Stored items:
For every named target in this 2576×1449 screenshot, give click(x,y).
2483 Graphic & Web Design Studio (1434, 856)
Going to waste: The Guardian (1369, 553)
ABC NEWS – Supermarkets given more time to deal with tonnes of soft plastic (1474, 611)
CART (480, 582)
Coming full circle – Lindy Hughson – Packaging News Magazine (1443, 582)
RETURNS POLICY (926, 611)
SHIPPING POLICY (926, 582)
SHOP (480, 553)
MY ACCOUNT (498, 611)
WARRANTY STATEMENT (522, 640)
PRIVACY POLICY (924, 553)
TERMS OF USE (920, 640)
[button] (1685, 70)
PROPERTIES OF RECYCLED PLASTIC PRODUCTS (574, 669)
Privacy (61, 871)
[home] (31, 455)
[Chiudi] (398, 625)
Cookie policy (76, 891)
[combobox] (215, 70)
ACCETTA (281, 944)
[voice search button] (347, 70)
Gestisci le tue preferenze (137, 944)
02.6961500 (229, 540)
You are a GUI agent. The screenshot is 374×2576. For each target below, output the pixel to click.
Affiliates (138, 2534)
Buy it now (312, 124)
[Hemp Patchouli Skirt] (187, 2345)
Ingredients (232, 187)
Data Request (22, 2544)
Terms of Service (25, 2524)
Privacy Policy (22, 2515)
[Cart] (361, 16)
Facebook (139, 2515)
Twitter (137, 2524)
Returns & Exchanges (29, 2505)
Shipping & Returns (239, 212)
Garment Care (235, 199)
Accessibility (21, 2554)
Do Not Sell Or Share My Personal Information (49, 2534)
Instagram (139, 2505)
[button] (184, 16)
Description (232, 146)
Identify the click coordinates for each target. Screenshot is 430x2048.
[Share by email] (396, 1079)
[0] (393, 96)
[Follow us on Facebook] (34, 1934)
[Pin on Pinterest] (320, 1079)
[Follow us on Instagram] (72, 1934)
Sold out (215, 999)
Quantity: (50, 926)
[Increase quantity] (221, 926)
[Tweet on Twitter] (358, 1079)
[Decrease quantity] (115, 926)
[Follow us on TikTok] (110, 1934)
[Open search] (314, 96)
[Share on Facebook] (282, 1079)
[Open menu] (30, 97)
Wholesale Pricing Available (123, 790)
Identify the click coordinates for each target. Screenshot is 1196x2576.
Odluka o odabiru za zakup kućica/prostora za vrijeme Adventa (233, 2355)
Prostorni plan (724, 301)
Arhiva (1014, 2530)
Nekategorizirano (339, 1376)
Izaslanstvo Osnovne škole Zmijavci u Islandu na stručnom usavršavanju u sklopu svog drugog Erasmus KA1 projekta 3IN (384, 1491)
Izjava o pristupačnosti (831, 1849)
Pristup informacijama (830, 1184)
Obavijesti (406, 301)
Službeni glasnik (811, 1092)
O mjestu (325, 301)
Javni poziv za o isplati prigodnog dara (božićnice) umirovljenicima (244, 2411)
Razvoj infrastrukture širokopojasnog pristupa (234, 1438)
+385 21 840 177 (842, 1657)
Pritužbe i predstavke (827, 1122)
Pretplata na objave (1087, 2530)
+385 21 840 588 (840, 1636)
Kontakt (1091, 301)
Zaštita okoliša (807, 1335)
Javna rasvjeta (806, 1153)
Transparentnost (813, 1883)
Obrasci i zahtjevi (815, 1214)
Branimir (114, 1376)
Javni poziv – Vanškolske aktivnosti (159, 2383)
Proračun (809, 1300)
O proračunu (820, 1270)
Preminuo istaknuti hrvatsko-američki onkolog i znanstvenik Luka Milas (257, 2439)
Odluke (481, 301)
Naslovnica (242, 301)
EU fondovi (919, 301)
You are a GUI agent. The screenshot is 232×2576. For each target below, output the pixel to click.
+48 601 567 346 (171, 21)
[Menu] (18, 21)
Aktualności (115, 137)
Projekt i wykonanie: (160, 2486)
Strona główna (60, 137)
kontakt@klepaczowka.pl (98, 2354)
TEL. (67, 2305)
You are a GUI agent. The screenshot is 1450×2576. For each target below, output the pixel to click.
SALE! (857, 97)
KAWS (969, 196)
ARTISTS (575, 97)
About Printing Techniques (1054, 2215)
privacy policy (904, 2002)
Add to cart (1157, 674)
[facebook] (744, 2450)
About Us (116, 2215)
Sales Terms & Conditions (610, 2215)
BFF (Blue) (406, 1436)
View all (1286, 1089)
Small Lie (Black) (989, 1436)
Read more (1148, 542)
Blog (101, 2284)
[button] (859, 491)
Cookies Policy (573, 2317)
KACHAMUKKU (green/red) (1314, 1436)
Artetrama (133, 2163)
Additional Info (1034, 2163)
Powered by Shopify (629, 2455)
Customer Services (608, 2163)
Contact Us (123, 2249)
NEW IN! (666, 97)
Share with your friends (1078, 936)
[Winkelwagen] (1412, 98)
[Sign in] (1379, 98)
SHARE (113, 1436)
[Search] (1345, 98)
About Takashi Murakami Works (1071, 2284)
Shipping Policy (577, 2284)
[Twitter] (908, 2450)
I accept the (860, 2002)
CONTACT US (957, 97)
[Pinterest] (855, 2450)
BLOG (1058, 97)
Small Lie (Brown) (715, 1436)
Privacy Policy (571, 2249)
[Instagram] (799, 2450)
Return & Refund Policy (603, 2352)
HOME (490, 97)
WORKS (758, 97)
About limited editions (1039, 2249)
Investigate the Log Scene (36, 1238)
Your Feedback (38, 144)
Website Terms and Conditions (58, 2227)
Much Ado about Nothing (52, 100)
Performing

=== What to work on ===
Restate verbatim the first line above and all lines after it through the line containing "02.6961500 (229, 540)"; omit the rest.

=== Exercise output ===
For every named target in this 2576×1449 screenshot, give click(x,y).
2483 Graphic & Web Design Studio (1434, 856)
Going to waste: The Guardian (1369, 553)
ABC NEWS – Supermarkets given more time to deal with tonnes of soft plastic (1474, 611)
CART (480, 582)
Coming full circle – Lindy Hughson – Packaging News Magazine (1443, 582)
RETURNS POLICY (926, 611)
SHIPPING POLICY (926, 582)
SHOP (480, 553)
MY ACCOUNT (498, 611)
WARRANTY STATEMENT (522, 640)
PRIVACY POLICY (924, 553)
TERMS OF USE (920, 640)
[button] (1685, 70)
PROPERTIES OF RECYCLED PLASTIC PRODUCTS (574, 669)
Privacy (61, 871)
[home] (31, 455)
[Chiudi] (398, 625)
Cookie policy (76, 891)
[combobox] (215, 70)
ACCETTA (281, 944)
[voice search button] (347, 70)
Gestisci le tue preferenze (137, 944)
02.6961500 (229, 540)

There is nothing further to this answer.